The fact that "Changes" is the first song on Hunky Dory (1971) is a useful crutch for an unimaginative writer. So here goes: the album represents a remarkable change from The Man Who Sold The World, with the Hard-Rock/Proto-Metal of the latter replaced by the 1970s pop sound of folk-memory. This is the Bowie that starts playing in your head when someone says "David Bowie". This is an album which contains not only "Changes", but also "Life On Mars" and "Oh! You Pretty Things", demonstrating that this is the start of Bowie's most fertile period.
One of the interesting things about reading someone else's opinions on music is that you're suddenly confronted with things you've been mishearing for years. I'm pretty sure that I'm not the only one who thought it was "Turn to face the strain" rather than "Turn to face the strange" on "Changes", although I was perhaps alone in hearing "Now the workers have struck for vain/'cos Lenin's on sale again" rather than "Now the workers have struck for fame/'cos Lennon's on sale again" in "Life on Mars".

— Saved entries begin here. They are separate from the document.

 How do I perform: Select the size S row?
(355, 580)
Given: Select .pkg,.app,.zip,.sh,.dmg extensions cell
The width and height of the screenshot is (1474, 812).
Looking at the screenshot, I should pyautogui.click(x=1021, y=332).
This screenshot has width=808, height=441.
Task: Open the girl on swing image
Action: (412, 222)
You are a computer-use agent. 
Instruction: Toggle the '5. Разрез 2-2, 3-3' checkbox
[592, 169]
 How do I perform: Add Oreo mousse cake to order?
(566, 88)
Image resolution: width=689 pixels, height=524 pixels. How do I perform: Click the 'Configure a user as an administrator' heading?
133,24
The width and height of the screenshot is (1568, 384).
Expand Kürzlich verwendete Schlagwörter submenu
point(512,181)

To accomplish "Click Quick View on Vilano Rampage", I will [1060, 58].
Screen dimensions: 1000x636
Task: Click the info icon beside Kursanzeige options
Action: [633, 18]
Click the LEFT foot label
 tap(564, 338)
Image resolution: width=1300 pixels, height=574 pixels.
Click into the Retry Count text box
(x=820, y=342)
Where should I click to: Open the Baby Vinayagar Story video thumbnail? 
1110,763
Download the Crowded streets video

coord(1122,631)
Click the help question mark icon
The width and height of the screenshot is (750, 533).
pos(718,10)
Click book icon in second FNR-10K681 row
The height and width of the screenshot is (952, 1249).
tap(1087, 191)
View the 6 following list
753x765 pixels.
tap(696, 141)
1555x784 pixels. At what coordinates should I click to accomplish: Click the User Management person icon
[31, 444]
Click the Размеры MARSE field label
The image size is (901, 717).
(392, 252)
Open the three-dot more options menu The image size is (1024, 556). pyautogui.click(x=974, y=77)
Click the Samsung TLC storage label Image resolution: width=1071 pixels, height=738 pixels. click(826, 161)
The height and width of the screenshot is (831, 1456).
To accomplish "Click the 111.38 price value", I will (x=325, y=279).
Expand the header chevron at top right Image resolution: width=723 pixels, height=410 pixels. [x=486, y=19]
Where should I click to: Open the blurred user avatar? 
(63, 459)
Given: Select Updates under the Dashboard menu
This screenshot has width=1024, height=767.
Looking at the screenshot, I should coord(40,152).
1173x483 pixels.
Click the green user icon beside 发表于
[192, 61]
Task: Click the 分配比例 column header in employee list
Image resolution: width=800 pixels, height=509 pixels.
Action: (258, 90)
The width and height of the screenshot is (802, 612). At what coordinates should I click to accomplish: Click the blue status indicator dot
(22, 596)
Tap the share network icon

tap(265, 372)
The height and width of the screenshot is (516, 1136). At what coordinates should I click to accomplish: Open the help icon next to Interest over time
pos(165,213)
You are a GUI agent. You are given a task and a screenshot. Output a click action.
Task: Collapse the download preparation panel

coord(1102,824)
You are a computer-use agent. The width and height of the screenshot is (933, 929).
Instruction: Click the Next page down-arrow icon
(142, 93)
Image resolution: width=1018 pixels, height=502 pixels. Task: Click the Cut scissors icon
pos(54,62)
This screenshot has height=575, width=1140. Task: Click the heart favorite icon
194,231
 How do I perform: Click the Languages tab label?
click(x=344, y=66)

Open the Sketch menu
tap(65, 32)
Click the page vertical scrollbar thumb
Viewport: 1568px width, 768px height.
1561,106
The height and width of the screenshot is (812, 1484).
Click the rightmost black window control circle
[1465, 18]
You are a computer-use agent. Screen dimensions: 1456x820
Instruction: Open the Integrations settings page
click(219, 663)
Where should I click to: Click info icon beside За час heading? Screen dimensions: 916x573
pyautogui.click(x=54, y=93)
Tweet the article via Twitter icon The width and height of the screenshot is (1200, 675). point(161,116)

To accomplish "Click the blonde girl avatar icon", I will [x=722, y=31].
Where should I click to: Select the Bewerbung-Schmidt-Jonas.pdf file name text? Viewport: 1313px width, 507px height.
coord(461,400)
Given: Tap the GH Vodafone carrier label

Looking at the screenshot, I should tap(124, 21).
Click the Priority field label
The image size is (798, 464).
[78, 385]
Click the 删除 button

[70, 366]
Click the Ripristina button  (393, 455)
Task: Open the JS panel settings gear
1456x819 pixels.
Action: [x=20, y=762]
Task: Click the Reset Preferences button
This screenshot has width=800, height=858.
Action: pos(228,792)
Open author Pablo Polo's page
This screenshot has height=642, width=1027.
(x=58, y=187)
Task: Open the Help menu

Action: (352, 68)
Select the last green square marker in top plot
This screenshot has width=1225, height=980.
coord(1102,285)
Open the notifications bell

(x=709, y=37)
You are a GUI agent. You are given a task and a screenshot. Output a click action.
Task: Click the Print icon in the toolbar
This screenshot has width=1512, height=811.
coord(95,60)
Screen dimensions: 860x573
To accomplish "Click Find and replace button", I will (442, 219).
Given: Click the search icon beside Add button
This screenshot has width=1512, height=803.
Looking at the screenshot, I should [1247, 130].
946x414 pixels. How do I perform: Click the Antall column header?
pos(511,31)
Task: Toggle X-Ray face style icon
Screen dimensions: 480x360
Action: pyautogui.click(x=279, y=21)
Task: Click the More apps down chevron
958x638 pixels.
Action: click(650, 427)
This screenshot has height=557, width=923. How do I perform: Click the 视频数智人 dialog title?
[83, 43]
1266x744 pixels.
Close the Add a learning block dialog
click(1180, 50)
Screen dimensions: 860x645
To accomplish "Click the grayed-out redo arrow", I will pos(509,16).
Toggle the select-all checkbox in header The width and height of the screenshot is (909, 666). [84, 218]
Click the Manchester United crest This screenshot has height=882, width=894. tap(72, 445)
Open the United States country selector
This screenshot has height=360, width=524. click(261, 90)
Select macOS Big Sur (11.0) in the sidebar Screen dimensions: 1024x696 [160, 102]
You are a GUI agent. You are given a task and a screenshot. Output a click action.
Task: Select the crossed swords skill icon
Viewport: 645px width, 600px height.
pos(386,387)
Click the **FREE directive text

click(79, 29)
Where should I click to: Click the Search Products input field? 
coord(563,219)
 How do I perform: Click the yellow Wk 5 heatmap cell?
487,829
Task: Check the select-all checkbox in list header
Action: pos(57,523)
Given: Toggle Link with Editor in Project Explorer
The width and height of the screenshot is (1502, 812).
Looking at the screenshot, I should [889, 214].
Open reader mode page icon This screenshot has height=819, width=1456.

While the album represents a change of direction musically, the lyrical themes are very consistent with The Man Who Sold The World: transcending the limits of humanity, occultism (The Nietzschian "Homo Superior" of "Oh! You Pretty Things" is supplemented by a casual reference to Himmler on "Quickand", an early indication as to where the darker part of Bowie's psyche will be heading in a few years), and insanity. This is also an album about fame, and Bowie chooses to wear his influences on his sleeve, with songs explicitly about Andy Warhol and Bob Dylan, and "Queen Bitch" commonly reckoned to be about Lou Reed (although Doggett's book makes a persuasive case for it being a jealous swipe at Marc Bolan's new-found stardom).
So here's the mystery: it's a really good album, with some excellent songs, so why wasn't it a massive success? The single of "Changes" failed to make the Top 40, which is so improbable it makes your head spin. The answer may be the lack of a central strand: all the elements of Bowie's success are here, but there's a lack of a central something to make the diverse elements come together cohesively.
But something is coming...
2 comments:
Hmm... I'd always assumed the Lenin/Lennon thing was a deliberate homonym like the 'and I laughing'/'and die laughing' in "Cecilia".
I also heard 'vain' - but rather I should say 'vein', as in 'struck the vein' in a mine... but on listening again it is 'fame' after all. I like mine better, of course.
This is the curse of lyrics-sheets: some things are *meant* to be ambiguous or hard to hear, but a written version hammers all that flat.
When I was doing my MA I came across a case in which an anthropologist had recorded one version of a diverse oral tradition in Africa, and then published it in an academic paper. On his next visit to the area he discovered that the people he was studying had somehow gotten access to his written version, which was seen as "official", causing the other variants to die off.